▶ Set exercise: Copy out the lines of the material between the line containing "Where should I click to: Select" and the line containing "click(x=477, y=601)", inclusive, reproducing each one unchanged.

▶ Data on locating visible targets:

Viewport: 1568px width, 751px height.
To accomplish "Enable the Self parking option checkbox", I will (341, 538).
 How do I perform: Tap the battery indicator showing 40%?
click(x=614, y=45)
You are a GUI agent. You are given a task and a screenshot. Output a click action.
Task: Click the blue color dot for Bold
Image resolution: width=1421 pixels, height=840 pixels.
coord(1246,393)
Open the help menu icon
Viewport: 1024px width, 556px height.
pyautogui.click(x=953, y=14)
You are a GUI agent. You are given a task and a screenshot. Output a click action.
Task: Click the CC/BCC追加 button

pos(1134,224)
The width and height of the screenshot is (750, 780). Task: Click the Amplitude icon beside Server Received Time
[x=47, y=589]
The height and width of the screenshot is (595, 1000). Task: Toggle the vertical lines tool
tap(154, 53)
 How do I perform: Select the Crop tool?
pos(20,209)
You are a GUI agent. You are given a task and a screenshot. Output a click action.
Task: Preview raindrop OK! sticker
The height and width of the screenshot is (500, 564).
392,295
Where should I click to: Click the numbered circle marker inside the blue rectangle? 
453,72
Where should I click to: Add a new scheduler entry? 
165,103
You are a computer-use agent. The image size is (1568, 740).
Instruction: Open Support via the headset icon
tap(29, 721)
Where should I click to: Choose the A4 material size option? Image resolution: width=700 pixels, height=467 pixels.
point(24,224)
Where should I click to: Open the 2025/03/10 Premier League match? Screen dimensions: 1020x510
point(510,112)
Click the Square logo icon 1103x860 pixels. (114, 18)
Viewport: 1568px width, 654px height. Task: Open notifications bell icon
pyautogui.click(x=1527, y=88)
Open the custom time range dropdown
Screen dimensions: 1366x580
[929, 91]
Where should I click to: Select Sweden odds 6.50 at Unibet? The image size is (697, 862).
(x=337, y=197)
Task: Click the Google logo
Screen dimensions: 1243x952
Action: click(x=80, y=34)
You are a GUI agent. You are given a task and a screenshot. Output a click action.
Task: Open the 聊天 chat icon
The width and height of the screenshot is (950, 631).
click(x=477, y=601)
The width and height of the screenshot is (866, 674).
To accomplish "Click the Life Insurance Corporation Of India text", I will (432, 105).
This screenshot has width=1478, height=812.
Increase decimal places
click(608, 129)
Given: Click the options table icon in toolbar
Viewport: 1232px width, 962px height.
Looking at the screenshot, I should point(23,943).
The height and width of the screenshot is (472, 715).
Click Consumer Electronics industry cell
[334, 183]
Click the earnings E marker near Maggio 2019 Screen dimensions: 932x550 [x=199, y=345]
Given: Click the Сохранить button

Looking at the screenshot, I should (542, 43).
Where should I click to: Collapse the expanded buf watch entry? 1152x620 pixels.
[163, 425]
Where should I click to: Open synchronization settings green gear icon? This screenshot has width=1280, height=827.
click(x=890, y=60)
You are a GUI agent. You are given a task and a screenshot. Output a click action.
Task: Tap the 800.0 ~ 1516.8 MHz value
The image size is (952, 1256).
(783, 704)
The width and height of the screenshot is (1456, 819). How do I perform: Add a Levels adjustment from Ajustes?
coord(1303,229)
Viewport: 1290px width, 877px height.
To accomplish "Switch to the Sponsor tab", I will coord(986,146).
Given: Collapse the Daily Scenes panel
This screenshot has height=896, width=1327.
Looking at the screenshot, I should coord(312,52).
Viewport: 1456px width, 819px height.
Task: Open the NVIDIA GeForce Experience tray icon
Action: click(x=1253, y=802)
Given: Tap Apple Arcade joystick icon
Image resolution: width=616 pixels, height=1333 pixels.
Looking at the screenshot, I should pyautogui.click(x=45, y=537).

▶ Expected output:
Where should I click to: Select Sweden odds 6.50 at Unibet? The image size is (697, 862).
(x=337, y=197)
Task: Click the Google logo
Screen dimensions: 1243x952
Action: click(x=80, y=34)
You are a GUI agent. You are given a task and a screenshot. Output a click action.
Task: Open the 聊天 chat icon
The width and height of the screenshot is (950, 631).
click(x=477, y=601)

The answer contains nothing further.